Historical And Scenario Use

This page is better for historical Trump-era comparisons or scenario planning than for live customs compliance. Actual duty treatment depends on the product code, origin rules, exclusions, and the trade measures in force at the time of entry.

Trade Risks To Watch

Do not treat transshipment as a workaround, and do not assume every product from a country gets the same rate. If the pass-through percentage is too high or too low, the consumer impact will be misleading even when the tariff math itself is correct.

Sources & Methodology

Last updated:

Methodology

This page is a scenario model, not a customs-rate feed. It adds declared value, shipping, and insurance to estimate dutiable value, multiplies that base by the entered tariff rate, then carries the result through landed cost, per-unit cost, and consumer pass-through outputs.
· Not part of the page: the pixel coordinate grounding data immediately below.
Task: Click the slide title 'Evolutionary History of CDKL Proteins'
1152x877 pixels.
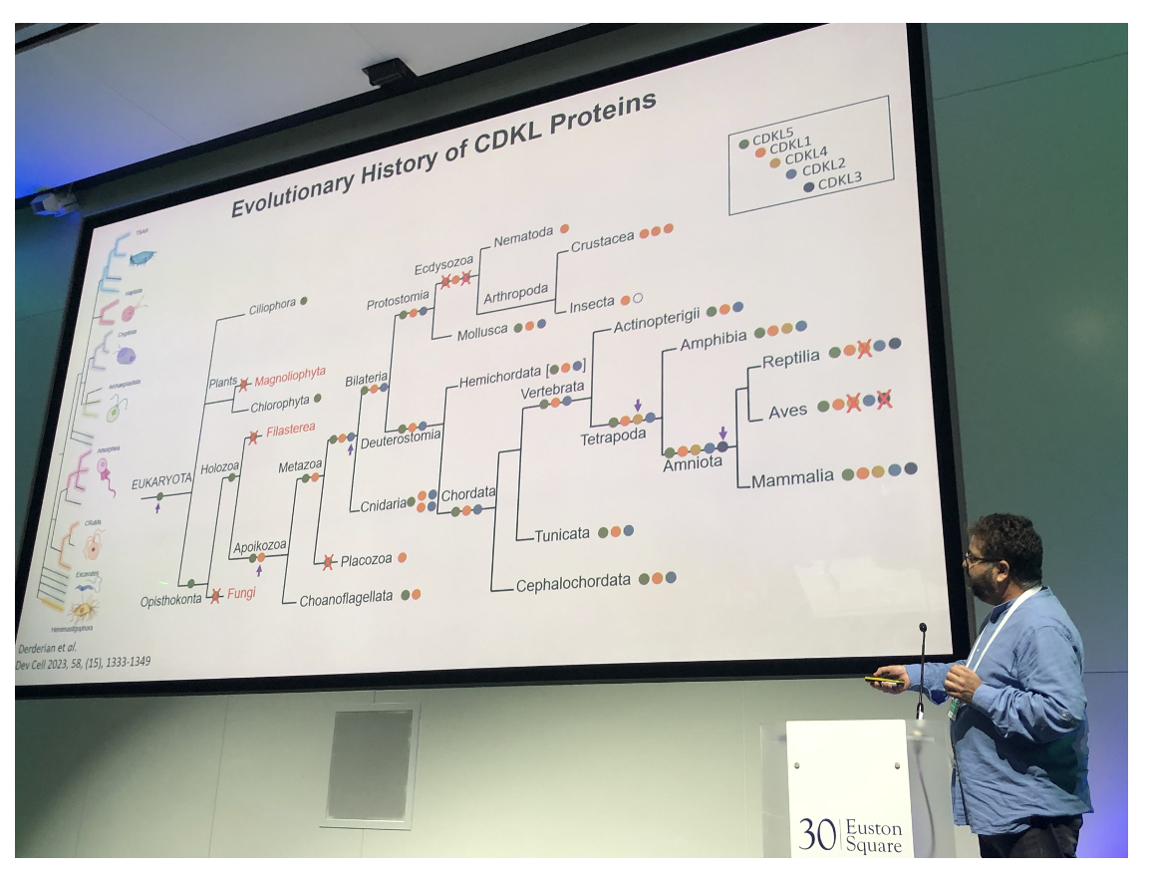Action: click(x=444, y=154)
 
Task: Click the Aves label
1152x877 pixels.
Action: click(x=787, y=411)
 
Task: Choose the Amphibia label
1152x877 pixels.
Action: click(x=713, y=339)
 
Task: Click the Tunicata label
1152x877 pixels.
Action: click(x=562, y=535)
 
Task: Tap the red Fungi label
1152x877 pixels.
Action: click(x=241, y=594)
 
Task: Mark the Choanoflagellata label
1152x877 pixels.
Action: click(x=346, y=599)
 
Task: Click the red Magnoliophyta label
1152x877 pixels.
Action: click(x=290, y=373)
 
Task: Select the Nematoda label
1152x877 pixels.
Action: click(x=523, y=236)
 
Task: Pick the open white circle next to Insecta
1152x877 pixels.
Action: click(x=638, y=298)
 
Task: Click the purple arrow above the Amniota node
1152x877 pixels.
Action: click(x=723, y=433)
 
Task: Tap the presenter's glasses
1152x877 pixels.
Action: click(x=978, y=559)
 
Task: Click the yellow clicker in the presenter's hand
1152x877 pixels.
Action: click(x=882, y=680)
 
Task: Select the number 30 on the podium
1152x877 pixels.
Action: click(x=817, y=833)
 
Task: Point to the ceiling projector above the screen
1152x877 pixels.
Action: click(x=387, y=72)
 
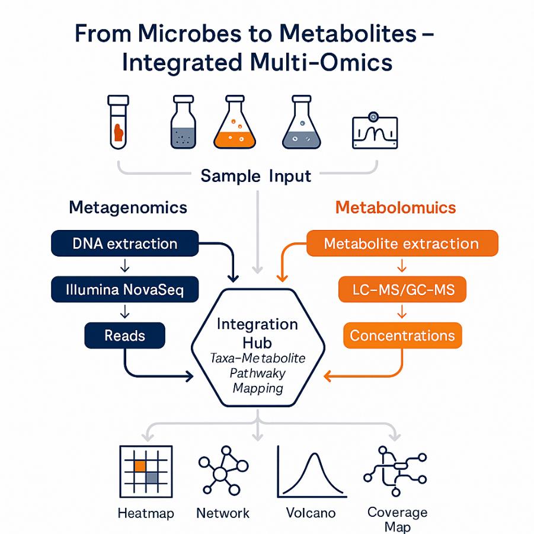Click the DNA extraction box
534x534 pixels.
(124, 244)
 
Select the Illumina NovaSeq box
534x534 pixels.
(124, 289)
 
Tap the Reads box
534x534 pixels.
(124, 335)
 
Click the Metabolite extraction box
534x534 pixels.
(401, 244)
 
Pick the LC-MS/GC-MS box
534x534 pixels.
(402, 290)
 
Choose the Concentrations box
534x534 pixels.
(402, 335)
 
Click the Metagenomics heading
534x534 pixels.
(128, 207)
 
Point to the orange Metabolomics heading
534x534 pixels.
(395, 207)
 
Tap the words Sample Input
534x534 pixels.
(256, 176)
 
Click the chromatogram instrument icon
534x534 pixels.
(375, 130)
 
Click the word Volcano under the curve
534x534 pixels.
(311, 513)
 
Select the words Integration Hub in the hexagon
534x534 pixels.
(257, 333)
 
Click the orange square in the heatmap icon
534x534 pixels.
(140, 466)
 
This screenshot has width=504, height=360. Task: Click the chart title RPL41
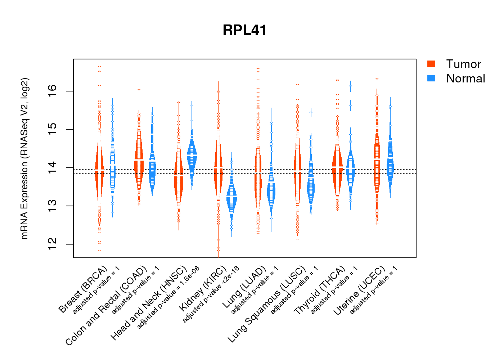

Country labels and Section 301 / Section 232 references are provided only to help users frame scenarios against real trade-policy concepts.

The calculator does not classify merchandise under the HTSUS, determine exclusions, or guarantee that a product is subject to any particular trade action. Actual duty treatment depends on the product classification, origin rules, exclusions, and measures in force on the date of entry. Use this page for historical or planning scenarios, then confirm the live treatment in the HTSUS and the applicable agency guidance.

Sources

Frequently Asked Questions

  • Tariff rates on Chinese goods depend on the product classification, origin, and the specific trade action in force. Section 301 and Section 232 duties can apply to some categories, while others face different rates or exclusions.